Each line of the data below goes into the copy exactly; pictures do not.

Screenshot grounding data
^^^^^^^^
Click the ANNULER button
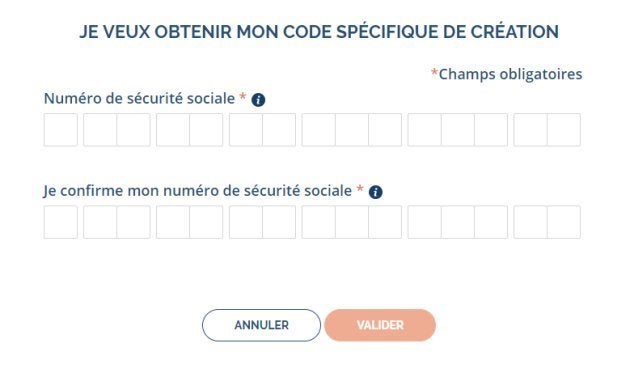630x373 pixels. (x=261, y=325)
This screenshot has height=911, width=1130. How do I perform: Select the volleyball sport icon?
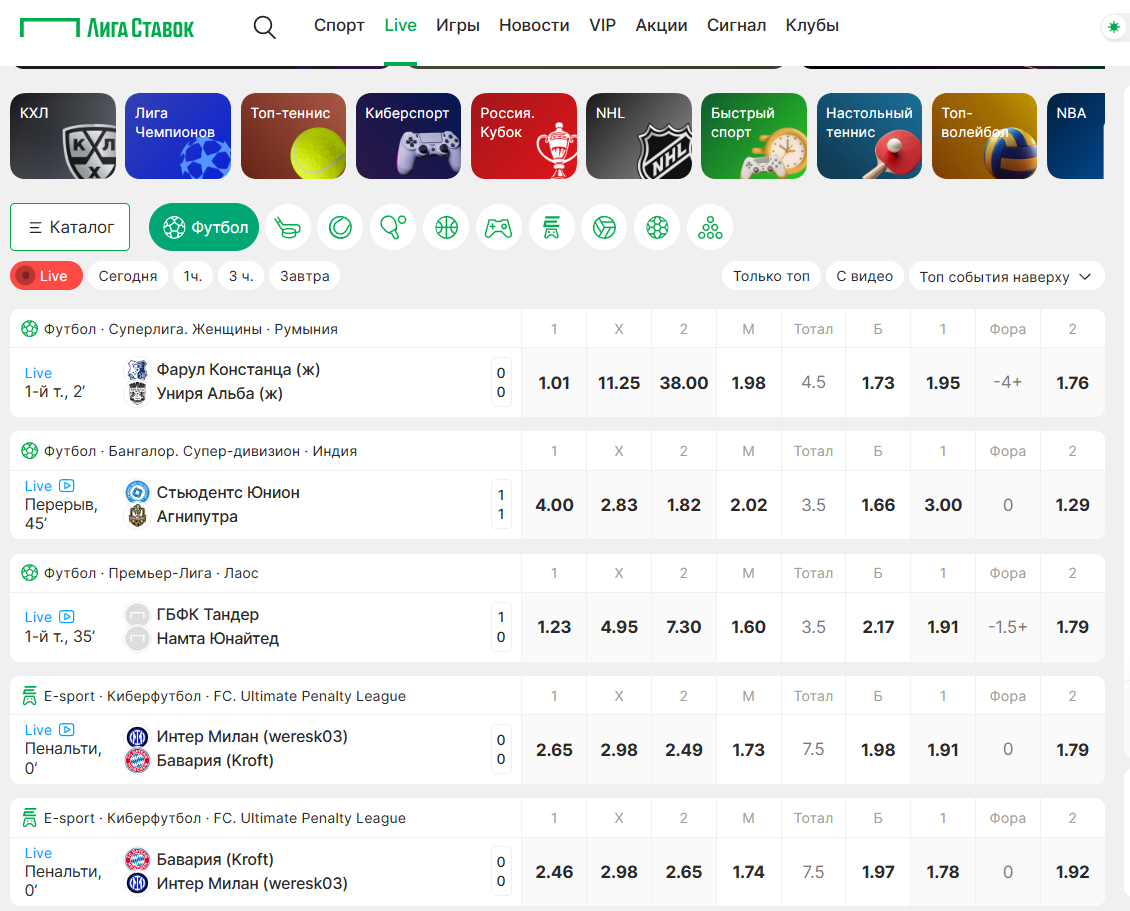point(604,228)
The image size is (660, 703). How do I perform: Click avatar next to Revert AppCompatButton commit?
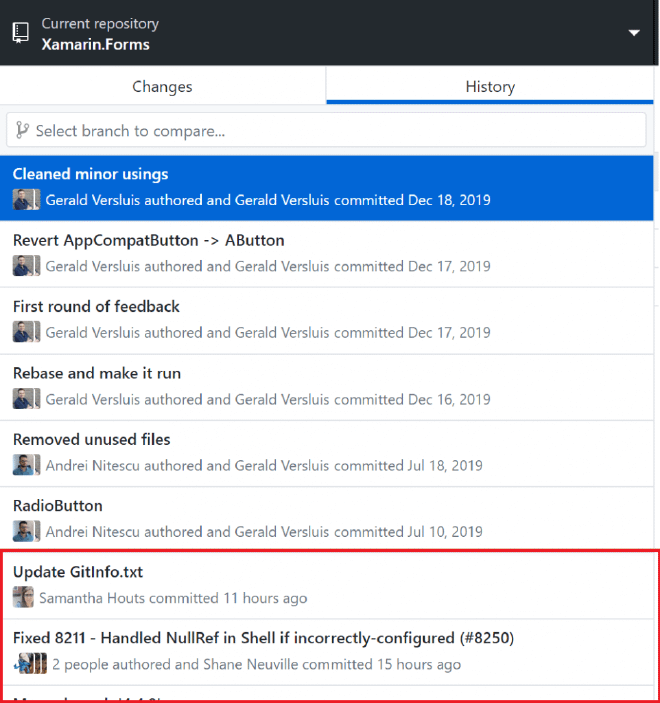pos(26,266)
^^^^^^^^
→ **Task result**
Click the ANNULER button
630x373 pixels. (x=261, y=325)
This screenshot has height=911, width=1130. How do I perform: Select the volleyball sport icon?
point(604,228)
The image size is (660, 703). How do I perform: Click avatar next to Revert AppCompatButton commit?
pos(26,266)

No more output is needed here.